Famoso es el caso de Susan Polgar, a la que su padre, decidido a convertirla en genio en lo que fuera, la formó como la primera gran maestro mujer en el ajedrez (y no sólo a ella, sino a sus otras dos hijas). El padre, que era un psicólogo sin conocimientos especiales sobre el deporte cerebral, tenía la hipótesis de que en la niñez residía la flexibilidad suficiente para convertirte en lo que quisieras ser, y que no importaba, o importaba poco, el talento natural (que hoy en día queda más elegante en determinar como genética). También pasa con famosos psicópatas, que como fueron violados y maltratados en su infancia repiten esos patrones en su vida adulta.

En ese sentido las películas que te marcaron cuando niño son lo más parecido a un trauma, y puedes rendir pleitesía a todo lo referido a ella incluso inconscientemente. Me pasó hace un rato, cuando vagaba por el cable y resbalé por zapping en una mediocre película de Sandra Bullock de la que nunca había oído hablar. Hubiese cambiado el canal de inmediato (tengo reticencias a Bullock por cuanto hace muchas comedias, y las comedias son quizás el peor género del cine moderno), pero de pronto me topé con un rostro conocido que extrañamente me dejó cautivado. Era una actriz que ubicaba, pero no podía dar con su nombre ni con ninguna película de ella, y tampoco sabía el nombre de ésa misma película. Mi perturbación, como cualquier cinéfilo psicópata comprenderá (Tristan entiende a la perfección obsesiones como esta), era alarmante, ya que reconocer una figura que causa esas impresiones en tu memoria, sin lograrla situar en ningún contexto, resulta realmente angustiante para los juegos de conexión que nuestra secta realiza.

Sólo lograba recordar una escena de una película sin nombre en que ésta actriz hacía de una dueña de casa joven en los cincuenta, y que su esposo no lograba complacerla ni cumplir las expectativas sobre el matrimonio que ella tenía. Pero esa escena de película sin nombre no era el punto de inflexión que mi memoria reclamaba con alevosía. Lo único que acertaba mi cerebro era en relacionar la escena que veía, a la actriz de pelo rubio y melena corta bailando country, con Michelle Williams en Brockeback Mountain. Luego, sin conexión aparente, pensaba en Natasha Kinski y su participación en La Sortija, una adaptación de una hipersensible novela de Danielle Steele que había visto en TVN hace unos diez años. Entonces descubrí que la mujer había actuado como Amy adulta en Little Woman, filme que vería más de doscientas veces en mi niñez en Cine en su Casa (eventualmente entró a mi colección de películas piratas VHS, algo que los cinéfilos de la nueva generación no podrán contar jamás).

────────────────────────────────────────

Prosigue el texto sobre las películas que marcan la infancia a partir de su última oración. Los registros no intervienen en esto.

────────────────────────────────────────

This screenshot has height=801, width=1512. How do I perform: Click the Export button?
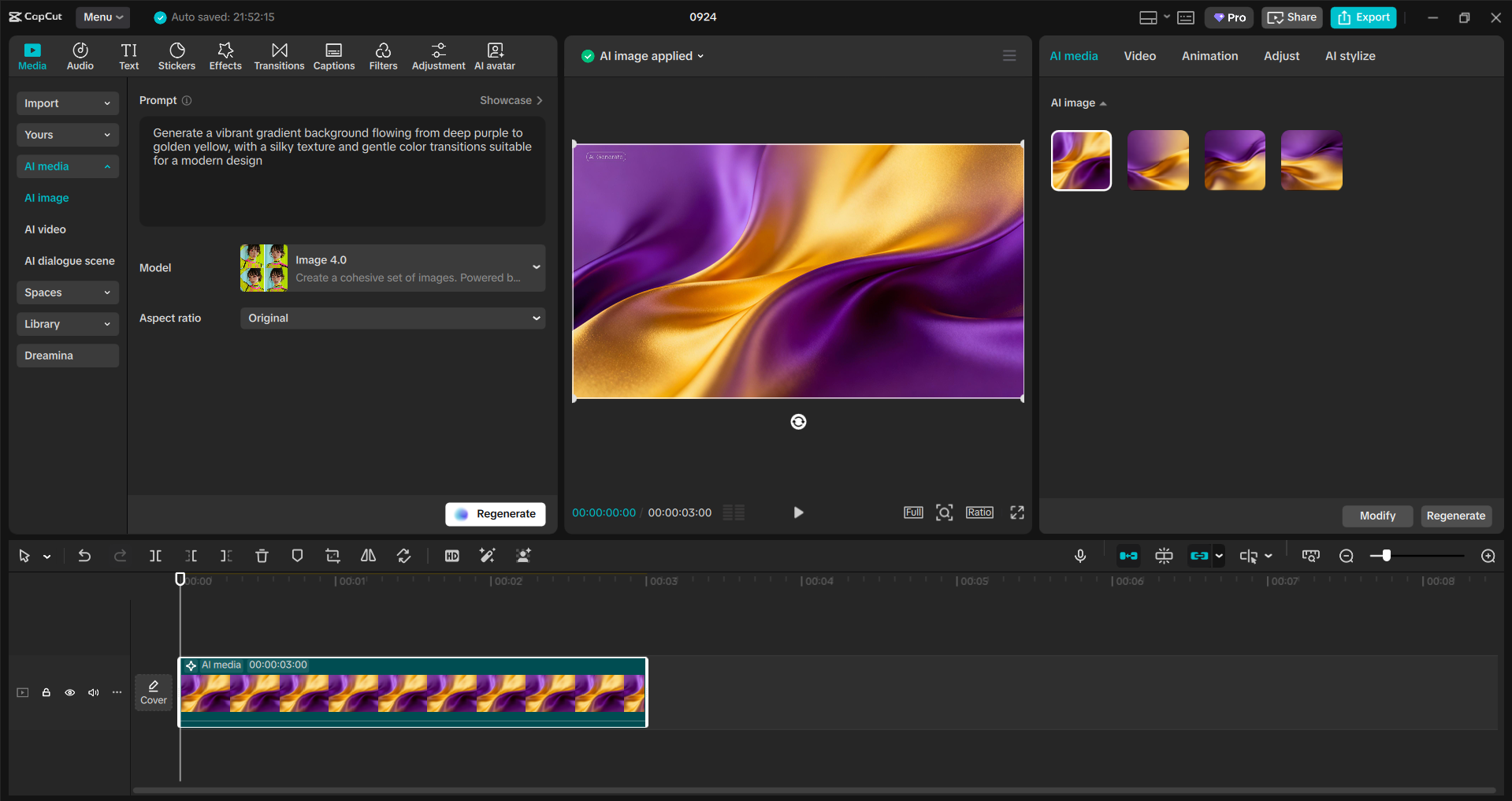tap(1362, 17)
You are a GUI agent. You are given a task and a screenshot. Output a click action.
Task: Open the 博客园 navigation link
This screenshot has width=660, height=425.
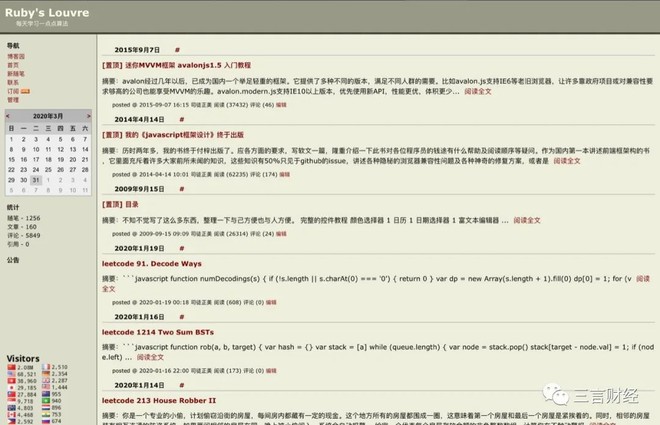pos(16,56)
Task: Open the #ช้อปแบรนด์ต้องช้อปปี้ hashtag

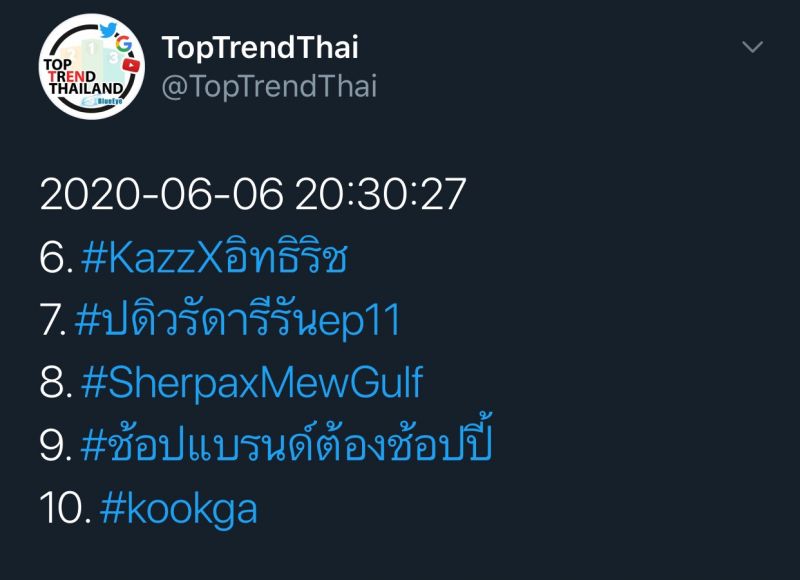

────────────────────────────────────────

**Resultado:**
“Samantha Mathis” repetí varias veces, luego de llegar a su nombre y su historia. Entonces las piezas del rompecabezas se armaron, y llegó el reflujo de memoria de las veces que vi a Amy ya crecida, pintando porcelana en algún lugar europeo, mientras Laurie (un jovencísimo Christian Bale) se acercaba a ella por detrás de un asiento de madera blanco (y una música que me sobrecogía y que no puedo procesar, de fondo, extasiando la breve secuencia en que Amy sorprendida se volteaba con una sonrisa calcada en la cara para reconocer a Laurie). Y luego las memorias intrascendentes, galopando una detrás de otra, agolpándose para intentar ganar protagonismo: Samantha Mathis en un capítulo de House, y luego en un capítulo de Lost; Samantha Mathis cuando joven, con lentes, teniendo relaciones sexuales con un inexperto adolescente en una escena perfecta dentro de una película horrible; y ahora, Samantha Mathis en una mediocre comedia de Sandra Bullock, provocando tan sólo con el resurgir de su imagen una hilera perfectamente coherente de recuerdos apareados por condicionamiento clásico con antiguas sensaciones infantiles; con una especie de romanticismo sumamente antiguo y clásico, una clase de pristinez que podía sentir antes y ahora ya no.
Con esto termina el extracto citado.